▶ _EXTRACTED MATERIAL_:
···

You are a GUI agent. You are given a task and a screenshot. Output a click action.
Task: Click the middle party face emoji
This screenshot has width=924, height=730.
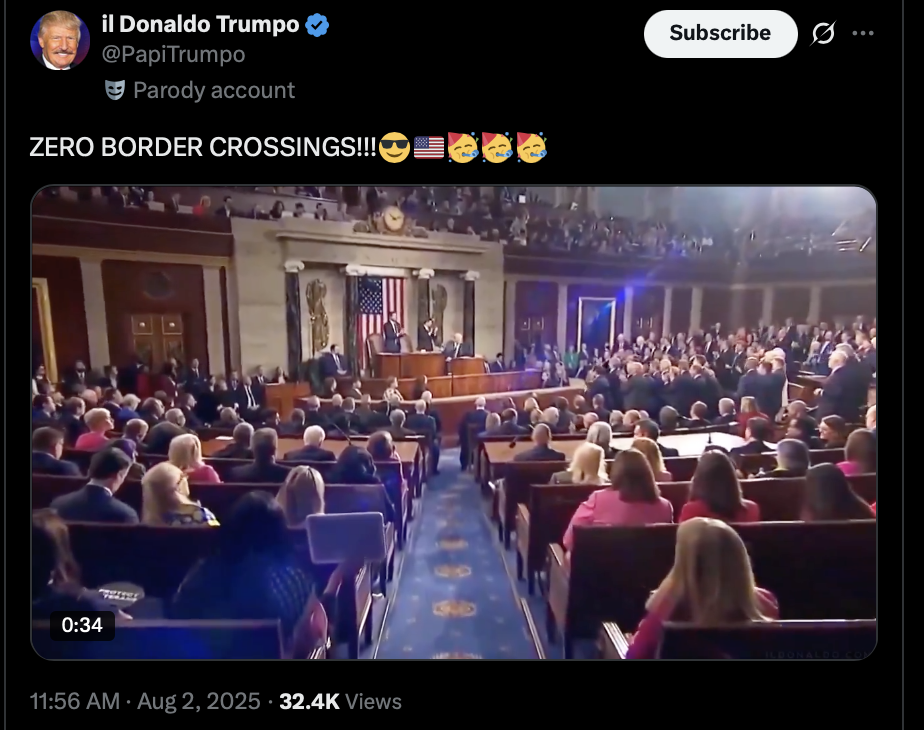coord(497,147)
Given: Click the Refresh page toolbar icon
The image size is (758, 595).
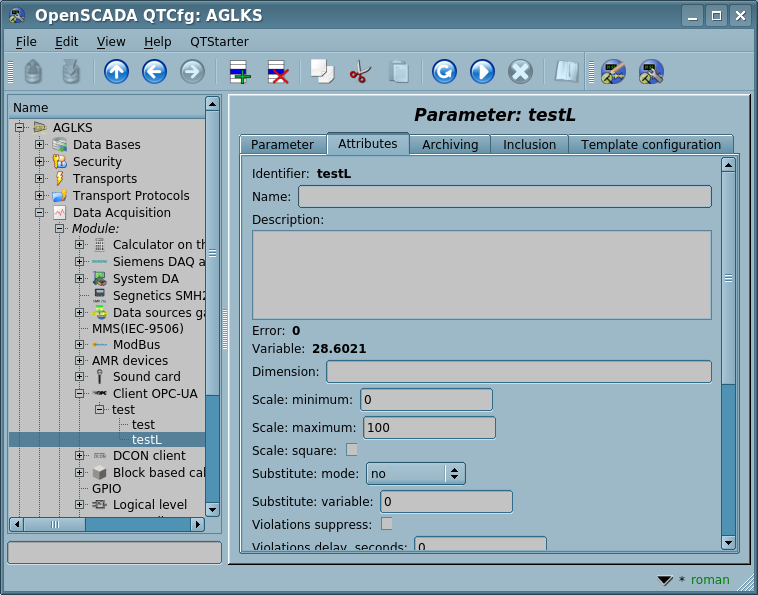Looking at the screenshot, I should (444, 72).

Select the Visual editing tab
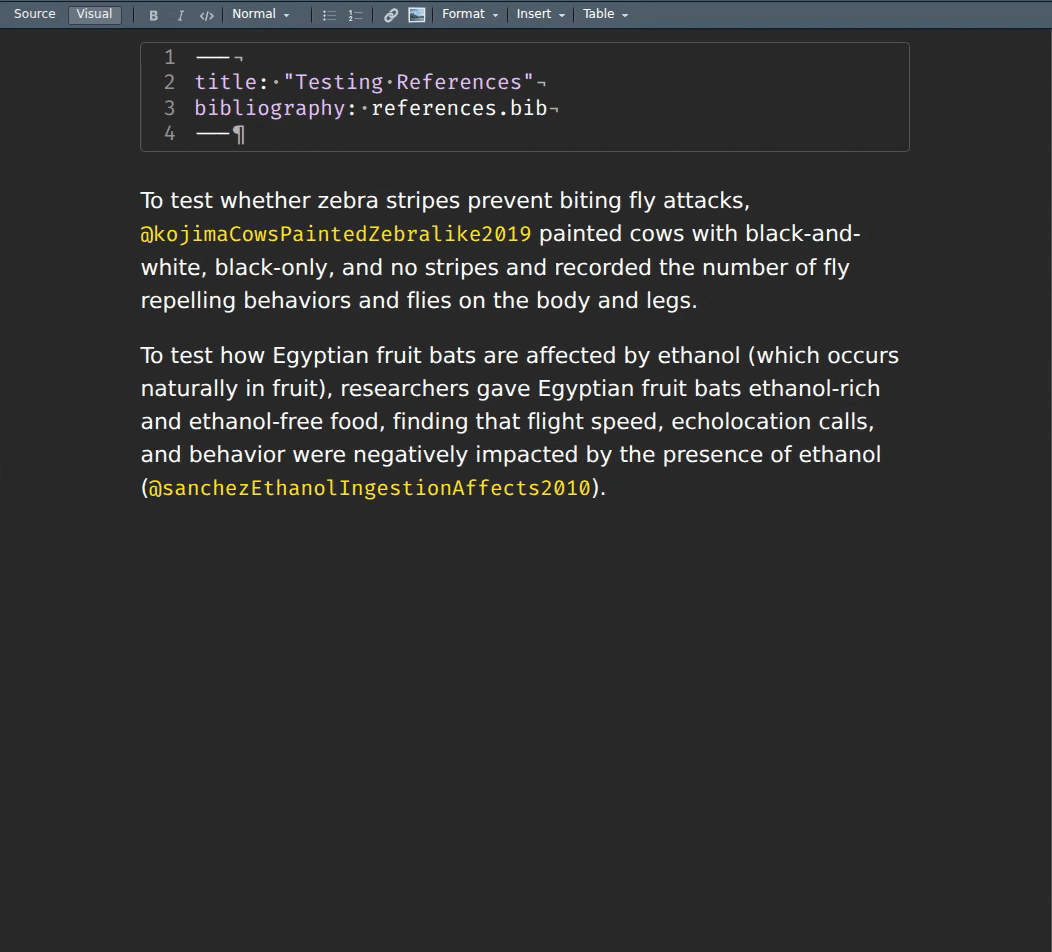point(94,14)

···

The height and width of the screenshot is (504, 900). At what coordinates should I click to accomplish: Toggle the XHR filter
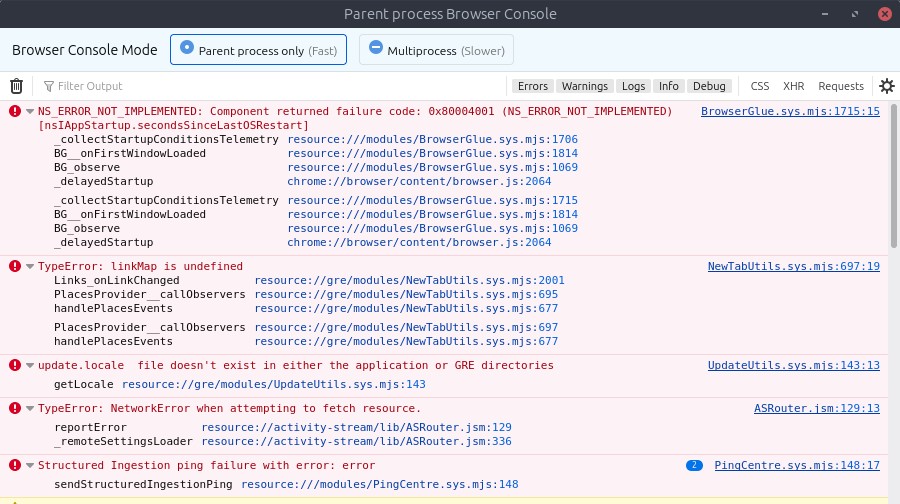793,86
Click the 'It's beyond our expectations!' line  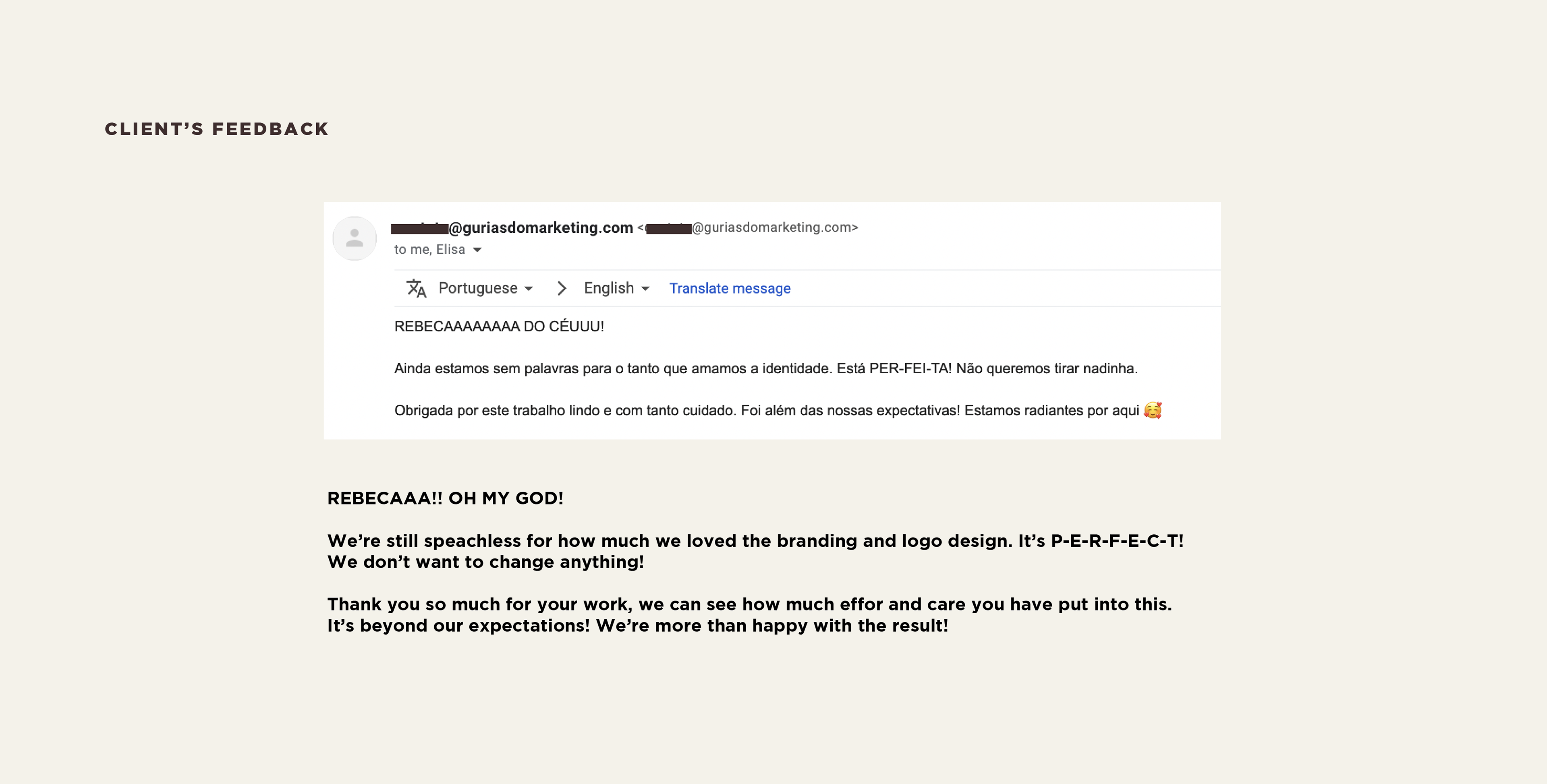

···

▶ _REQUIREMENT_: Reproduce exactly the lines of the data above that run from the line with "The height and" down to the line with "Click the 'It's", both ends included. Pictures do not belong in the copy.

▶ _YOUR RESPONSE_:
The height and width of the screenshot is (504, 900). At what coordinates should I click to accomplish: Toggle the XHR filter
793,86
Click the 'It's beyond our expectations!' line  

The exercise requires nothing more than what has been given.